There are 2 equally valid but slightly sifferent methods for using _setDomainName.
No Leading Period:
_gaq.push(['_setDomainName', 'ourweb.com']);
Leading Period:
_gaq.push(['_setDomainName', '.ourweb.com']);
Google Analytics uses something called a "domain hash" (literally, a hash of the domain or of the domain you set in _setDomainName) to prevent conflicts between cookies; if the domain hash of the domain you've configured does not match the Google Analytics cookies that it finds, it creates a brand new visit (and a brand new visitor).

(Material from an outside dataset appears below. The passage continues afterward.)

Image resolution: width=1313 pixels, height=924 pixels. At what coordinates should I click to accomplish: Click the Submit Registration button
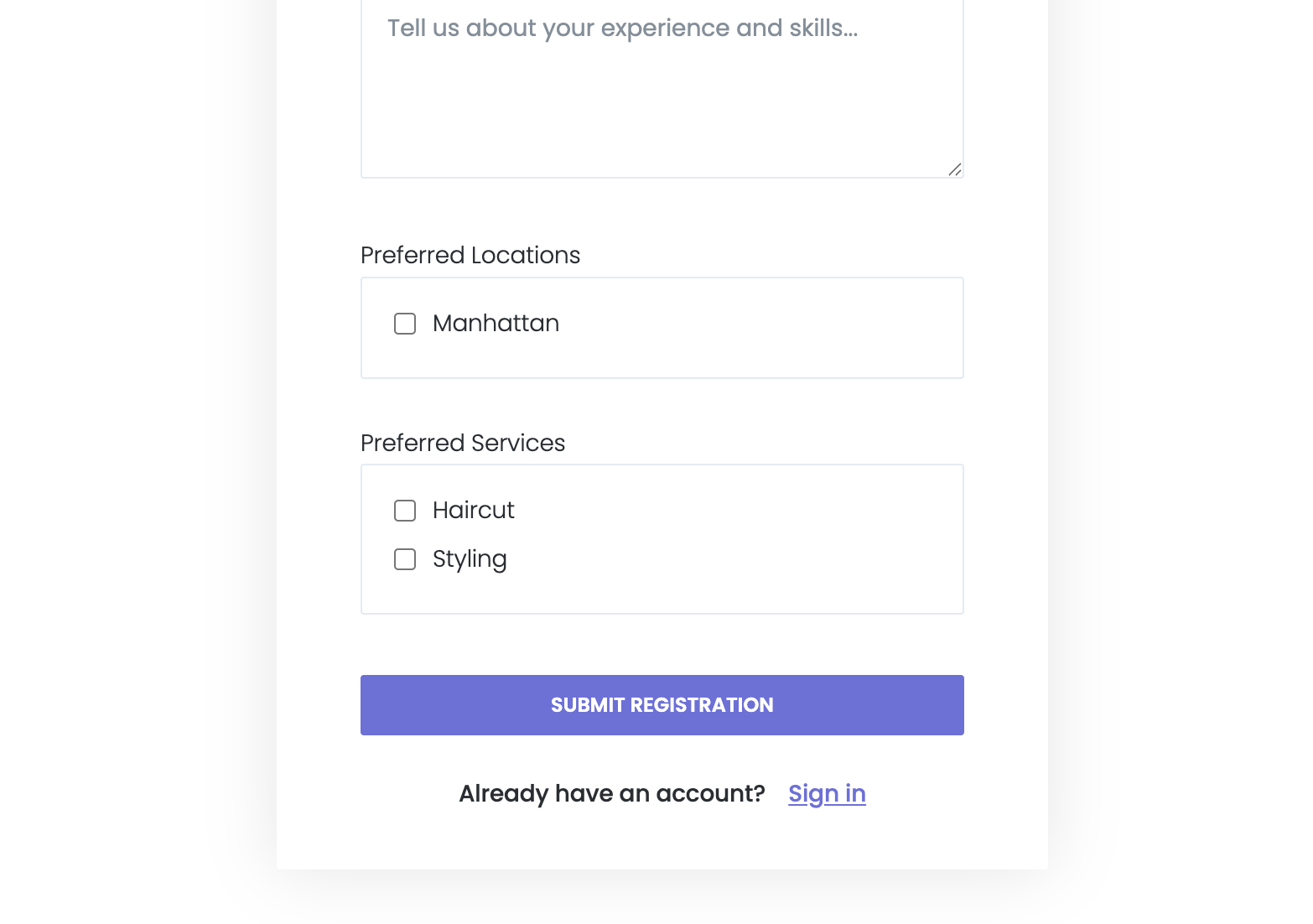tap(662, 705)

The difference is this: By default, if you don't configure your setDomainName, your root www domain gets a "domain hash" that is the same as if it is just http://ourweb.com. That's presumably to prevent self-referrals for traffic between www. and no www.
However, if you add the leading period, the "domain hash" changes. None of your returning visitors will have a matching domain hash. So, when they enter your site, Google Analytics doesn't see a matching set of cookies with the correct domain hash and creates a new visitor id, and all your traffic since the change is totally cut off from the traffic before the change.
As a result, if you have long-standing tracking without using _setDomainName, and you'd like to add support for tracking across subdomains, the way to do so with the last damage is to use no leading period.
You can "recover" the old cookies by switching to using no leading period. If you do so, you'll lose the cookies since you've made the change, though.
The only benefit in using the leading period is that it provides compatibility for third level subdomains (ie, foo.bar.example.com).
visitors drop happened because there was no straight redirect between ourweb.com and www.ourweb.com
ourweb.com was displaying same site as www.ourweb.com, but with all links pointing to www.ourweb.com, and all 3000 return visits drop came from self referrals.
thus cookies were split between those two sites and created fake unique return visits (each time visitor visited ourweb.com and clicked f.ex. link to about.html, he was going to www.ourweb.com/about.html, so ga counted it as two independent unique return visits)
so basically reporting was wrong before and became more accurate.